• [ZITIERTER ABSCHNITT]:
◆ ◆ ◆

09. März 2017 | Zurück zur Artikelübersicht » |
Wolfgang Watzke ist eine gewichtige Person – in jeglicher Hinsicht. Wenn der Geschäftsführer der DFB-Stiftung Egidius Braun und der DFB-Stiftung Sepp Herberger einen Raum betritt, wirft er lange Schatten. Wenn er am Tisch sitzt und kontroverse Themen diskutiert, auch. Seine Erscheinung hat Gewicht, aber ebenso sein Wort. Die Journalisten Ralph Durry und Rainer Kalb über den scheidenden Geschäftsführer, den alle nur „WW“ nennen.
Watzkes Schatten liegen einerseits an der unbestreitbaren Körperlänge und Korpulenz. Andererseits an der Breite im Wissen um Sport, Politik, Wissenschaft, Gesellschaft und der messerscharfen Logik bei Diskussionen um Realpolitik und Utopie, um das Wünschenswerte und das Machbare. Auf dieser Schneide hat der Bär aus Bonn immer brillant getanzt.

◆ ◆ ◆

• [INHALT DES DATENSATZES]:
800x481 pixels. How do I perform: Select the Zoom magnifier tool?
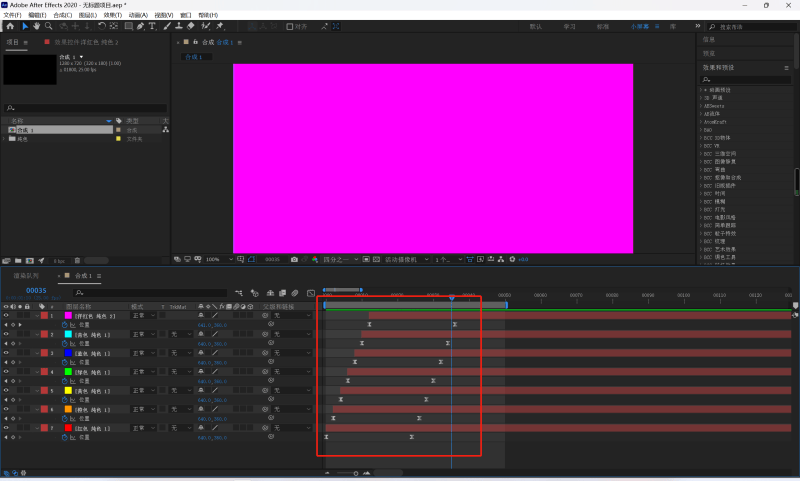[x=50, y=27]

◆ ◆ ◆

• [ARBEITSANWEISUNG A]: Fasse den Absatz im zitierten Abschnitt, der mit „Watzkes Schatten liegen“ beginnt, in höchstens zwei Sätzen kürzer zusammen und behalte seine wesentlichen Aussagen bei.
• [ARBEITSANWEISUNG B]:
Beantworte bitte die folgenden Fragen zum zitierten Abschnitt knapp und mit denselben Markierungen:
(i) Welche beiden Stiftungen führt Wolfgang Watzke als Geschäftsführer?
(ii) Mit welchem Kürzel wird er von allen genannt?
(iii) Aus welcher Stadt kommt der „Bär“, als der er bezeichnet wird?
• [ARBEITSANWEISUNG C]: Gib aus dem zitierten Abschnitt den Teil von „Watzkes Schatten liegen“ bis einschließlich „immer brillant getanzt.“ wortgetreu wieder.

• [ENDGÜLTIGE ANTWORT A]: Watzkes Schatten rühren zum einen von seiner Körperlänge und Korpulenz her, zum anderen von seinem breiten Wissen über Sport, Politik, Wissenschaft und Gesellschaft sowie seiner messerscharfen Logik in Diskussionen über Realpolitik und Utopie, über das Wünschenswerte und das Machbare. Auf dieser Schneide hat der „Bär aus Bonn“ immer brillant getanzt.

• [ENDGÜLTIGE ANTWORT B]:
(i) Die DFB-Stiftung Egidius Braun und die DFB-Stiftung Sepp Herberger.
(ii) „WW“.
(iii) Aus Bonn.

• [ENDGÜLTIGE ANTWORT C]:
Watzkes Schatten liegen einerseits an der unbestreitbaren Körperlänge und Korpulenz. Andererseits an der Breite im Wissen um Sport, Politik, Wissenschaft, Gesellschaft und der messerscharfen Logik bei Diskussionen um Realpolitik und Utopie, um das Wünschenswerte und das Machbare. Auf dieser Schneide hat der Bär aus Bonn immer brillant getanzt.